Owners of industry "claim a kind of power to which they have no right."

Today, there are many men and women who preside over enterprises in which hundreds and thousands of their fellow citizens are involved, who direct and control the working lives of their fellows, and who explain themselves exactly as George Pullman did. I govern these people, they say, in the same way a man governs the things he owns. People who talk this way are wrong. They misunderstand the prerogatives of ownership (and of foundation, investment, and risk taking). They claim a kind of power to which they have no right.

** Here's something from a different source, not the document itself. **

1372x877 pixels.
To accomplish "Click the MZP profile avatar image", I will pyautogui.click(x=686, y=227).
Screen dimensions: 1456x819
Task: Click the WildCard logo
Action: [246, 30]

To say this is not to deny the importance of entrepreneurial activity. In both companies and towns, one looks for people like Pullman, full of energy and ideas, willing to innovate and take risks, capable of organizing large projects. It would be foolish to create a system that did not bring them forward. They are of no use if they just brood in their castles. But there is nothing they do that gives them a right to rule over the rest of us, unless they can win our agreement. At a certain point in the development of enterprise, then, it must pass out of entrepreneurial control; it must be organized or recognized in some political way, according to the prevailing (democratic) conception of how power ought to be distributed. It is often said that economic entrepreneurs won't come forward if they cannot hope to own the companies they found. But this is like saying that no one would seek divine grace or knowledge who did not hope to come into hereditary possession of a church or 'holy commonwealth,' or that one would found new hospitals or experimental schools who did not intend to pass them on to his children, or that no one would sponsor political innovation and reform unless it were possible to own the state. But ownership is not the goal of political or religious life, and there are still attractive and even compelling goals. Indeed, had Pullman founded a better town, he might have earned himself the sort of public honor that men and women have sometimes taken as the highest end of human action. If he wanted power as well, he should have run for mayor.


- Sourced from "Spheres of Justice: A Defense of Pluralism and Equality" - Michael Walzer



George Pullman, who Walzer references, was a man who built his own private down, Pullman, Illinois, in the late 1800s. He ran it like a business and he was the lone dictator. Even though it began peacefully, the townspeople eventually revolted against his autocratic rule, forming unions and striking. The Supreme Court of Illinois ruled against Pullman, forcing him to divest ownership of the community.